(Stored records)
>>>>

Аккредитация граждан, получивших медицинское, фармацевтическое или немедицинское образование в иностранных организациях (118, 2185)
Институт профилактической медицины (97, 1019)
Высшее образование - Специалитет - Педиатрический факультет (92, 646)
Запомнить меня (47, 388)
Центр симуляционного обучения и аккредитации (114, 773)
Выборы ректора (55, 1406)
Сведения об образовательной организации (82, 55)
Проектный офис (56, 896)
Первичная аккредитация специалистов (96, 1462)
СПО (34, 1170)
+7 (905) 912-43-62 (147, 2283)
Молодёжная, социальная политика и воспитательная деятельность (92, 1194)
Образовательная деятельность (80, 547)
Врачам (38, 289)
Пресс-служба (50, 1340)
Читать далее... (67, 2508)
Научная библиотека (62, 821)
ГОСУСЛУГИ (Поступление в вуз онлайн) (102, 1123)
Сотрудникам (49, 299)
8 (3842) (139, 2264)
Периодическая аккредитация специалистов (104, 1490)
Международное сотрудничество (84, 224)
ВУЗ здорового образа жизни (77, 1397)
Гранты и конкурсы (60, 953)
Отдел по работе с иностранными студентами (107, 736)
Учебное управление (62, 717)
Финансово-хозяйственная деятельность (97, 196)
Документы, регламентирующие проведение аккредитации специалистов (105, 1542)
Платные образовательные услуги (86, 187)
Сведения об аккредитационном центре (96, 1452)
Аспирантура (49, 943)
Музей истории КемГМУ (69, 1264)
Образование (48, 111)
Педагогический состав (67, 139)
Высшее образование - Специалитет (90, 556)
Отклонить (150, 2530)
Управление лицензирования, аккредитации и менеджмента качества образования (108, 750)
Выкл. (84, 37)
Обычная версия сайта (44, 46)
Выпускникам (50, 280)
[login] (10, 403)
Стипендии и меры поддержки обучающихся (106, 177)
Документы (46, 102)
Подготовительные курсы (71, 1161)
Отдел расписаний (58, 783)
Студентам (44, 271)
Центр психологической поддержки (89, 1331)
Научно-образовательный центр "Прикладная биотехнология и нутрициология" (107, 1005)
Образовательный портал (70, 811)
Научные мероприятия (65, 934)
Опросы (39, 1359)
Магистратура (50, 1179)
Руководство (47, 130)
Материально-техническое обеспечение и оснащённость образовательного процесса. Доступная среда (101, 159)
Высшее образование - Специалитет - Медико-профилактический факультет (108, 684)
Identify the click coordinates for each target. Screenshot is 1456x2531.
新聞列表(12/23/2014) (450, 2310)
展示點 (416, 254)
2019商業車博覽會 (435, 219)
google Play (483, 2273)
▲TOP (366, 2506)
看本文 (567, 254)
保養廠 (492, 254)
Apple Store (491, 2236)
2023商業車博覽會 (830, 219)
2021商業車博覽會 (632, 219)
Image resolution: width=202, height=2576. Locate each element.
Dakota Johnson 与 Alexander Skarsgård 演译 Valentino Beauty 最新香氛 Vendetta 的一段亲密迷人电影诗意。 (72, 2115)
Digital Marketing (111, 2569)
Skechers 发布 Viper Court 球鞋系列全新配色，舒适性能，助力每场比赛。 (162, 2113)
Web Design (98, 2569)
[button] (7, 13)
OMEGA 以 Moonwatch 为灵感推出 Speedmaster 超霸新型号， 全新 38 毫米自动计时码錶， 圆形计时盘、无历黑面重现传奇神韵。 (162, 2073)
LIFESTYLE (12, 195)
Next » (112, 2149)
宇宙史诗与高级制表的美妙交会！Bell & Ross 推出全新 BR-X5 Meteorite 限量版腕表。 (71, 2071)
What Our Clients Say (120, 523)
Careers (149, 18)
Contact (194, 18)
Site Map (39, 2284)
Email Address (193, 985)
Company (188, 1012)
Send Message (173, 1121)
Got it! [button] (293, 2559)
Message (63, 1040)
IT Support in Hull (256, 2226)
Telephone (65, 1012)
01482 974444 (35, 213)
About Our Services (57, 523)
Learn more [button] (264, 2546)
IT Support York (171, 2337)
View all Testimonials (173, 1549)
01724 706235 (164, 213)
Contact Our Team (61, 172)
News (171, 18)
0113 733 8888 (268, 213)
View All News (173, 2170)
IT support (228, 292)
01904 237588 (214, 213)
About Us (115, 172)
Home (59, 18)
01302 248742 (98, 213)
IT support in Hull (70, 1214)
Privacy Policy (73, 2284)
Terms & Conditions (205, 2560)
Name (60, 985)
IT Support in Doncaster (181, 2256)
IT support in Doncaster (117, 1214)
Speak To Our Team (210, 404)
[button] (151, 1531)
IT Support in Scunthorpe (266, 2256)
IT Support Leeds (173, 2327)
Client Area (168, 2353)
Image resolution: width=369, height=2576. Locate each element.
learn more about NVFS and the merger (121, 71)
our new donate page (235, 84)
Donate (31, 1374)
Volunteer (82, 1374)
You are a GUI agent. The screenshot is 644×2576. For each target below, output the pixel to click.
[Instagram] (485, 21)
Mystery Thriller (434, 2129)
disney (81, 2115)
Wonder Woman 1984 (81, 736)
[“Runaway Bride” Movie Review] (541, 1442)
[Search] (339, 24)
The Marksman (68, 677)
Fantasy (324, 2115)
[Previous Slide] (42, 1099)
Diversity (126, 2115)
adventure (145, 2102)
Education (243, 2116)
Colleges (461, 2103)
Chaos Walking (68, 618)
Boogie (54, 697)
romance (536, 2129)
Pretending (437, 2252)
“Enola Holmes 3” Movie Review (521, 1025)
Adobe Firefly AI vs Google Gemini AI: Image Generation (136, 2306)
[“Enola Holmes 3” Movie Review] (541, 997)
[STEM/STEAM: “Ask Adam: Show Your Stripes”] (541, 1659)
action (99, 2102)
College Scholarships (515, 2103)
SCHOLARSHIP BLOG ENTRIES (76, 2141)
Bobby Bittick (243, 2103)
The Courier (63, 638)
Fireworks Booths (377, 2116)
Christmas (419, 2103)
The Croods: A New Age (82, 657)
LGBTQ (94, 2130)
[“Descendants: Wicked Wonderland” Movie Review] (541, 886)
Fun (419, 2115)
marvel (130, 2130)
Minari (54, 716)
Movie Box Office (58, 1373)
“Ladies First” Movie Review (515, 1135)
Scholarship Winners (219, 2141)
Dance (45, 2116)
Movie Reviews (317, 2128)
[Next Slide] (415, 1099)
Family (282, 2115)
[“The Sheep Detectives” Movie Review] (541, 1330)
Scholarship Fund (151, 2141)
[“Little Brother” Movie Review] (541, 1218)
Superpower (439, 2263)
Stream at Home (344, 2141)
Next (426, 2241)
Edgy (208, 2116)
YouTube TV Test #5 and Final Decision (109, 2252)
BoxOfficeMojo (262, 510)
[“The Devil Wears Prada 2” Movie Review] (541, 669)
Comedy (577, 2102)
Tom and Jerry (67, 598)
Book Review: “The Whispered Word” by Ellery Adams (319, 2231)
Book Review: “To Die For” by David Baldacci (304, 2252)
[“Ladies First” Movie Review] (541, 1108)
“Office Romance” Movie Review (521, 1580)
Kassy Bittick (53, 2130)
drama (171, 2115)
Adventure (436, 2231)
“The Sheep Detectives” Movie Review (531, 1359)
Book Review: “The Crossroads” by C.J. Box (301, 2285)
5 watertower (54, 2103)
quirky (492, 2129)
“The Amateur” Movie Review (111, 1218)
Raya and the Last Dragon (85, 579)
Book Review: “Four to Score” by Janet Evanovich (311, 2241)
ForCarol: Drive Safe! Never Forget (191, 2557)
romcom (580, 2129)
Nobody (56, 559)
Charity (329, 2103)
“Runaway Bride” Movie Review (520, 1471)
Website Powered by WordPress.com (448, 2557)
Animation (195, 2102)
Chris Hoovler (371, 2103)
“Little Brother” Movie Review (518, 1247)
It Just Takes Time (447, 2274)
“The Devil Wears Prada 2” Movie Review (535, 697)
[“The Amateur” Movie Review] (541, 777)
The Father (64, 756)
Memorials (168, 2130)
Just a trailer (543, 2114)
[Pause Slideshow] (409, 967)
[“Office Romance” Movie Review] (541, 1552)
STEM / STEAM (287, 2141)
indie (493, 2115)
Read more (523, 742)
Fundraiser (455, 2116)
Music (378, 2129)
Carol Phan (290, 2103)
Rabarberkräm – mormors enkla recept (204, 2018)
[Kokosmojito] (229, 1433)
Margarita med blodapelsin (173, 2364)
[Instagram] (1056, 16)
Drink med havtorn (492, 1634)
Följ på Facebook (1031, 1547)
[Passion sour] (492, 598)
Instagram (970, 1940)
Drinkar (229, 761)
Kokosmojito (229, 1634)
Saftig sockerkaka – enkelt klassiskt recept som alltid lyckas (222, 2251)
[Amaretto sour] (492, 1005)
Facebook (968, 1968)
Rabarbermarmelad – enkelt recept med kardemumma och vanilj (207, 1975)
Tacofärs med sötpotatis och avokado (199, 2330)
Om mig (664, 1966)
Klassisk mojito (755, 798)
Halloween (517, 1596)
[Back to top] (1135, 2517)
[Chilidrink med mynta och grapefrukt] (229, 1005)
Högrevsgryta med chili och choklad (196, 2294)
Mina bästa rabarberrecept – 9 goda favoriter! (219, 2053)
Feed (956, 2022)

<<<<

Task to complete: Search the data above for the string "Amateur". Report every line where it is found.

Solution:
“The Amateur” Movie Review (111, 1218)
[“The Amateur” Movie Review] (541, 777)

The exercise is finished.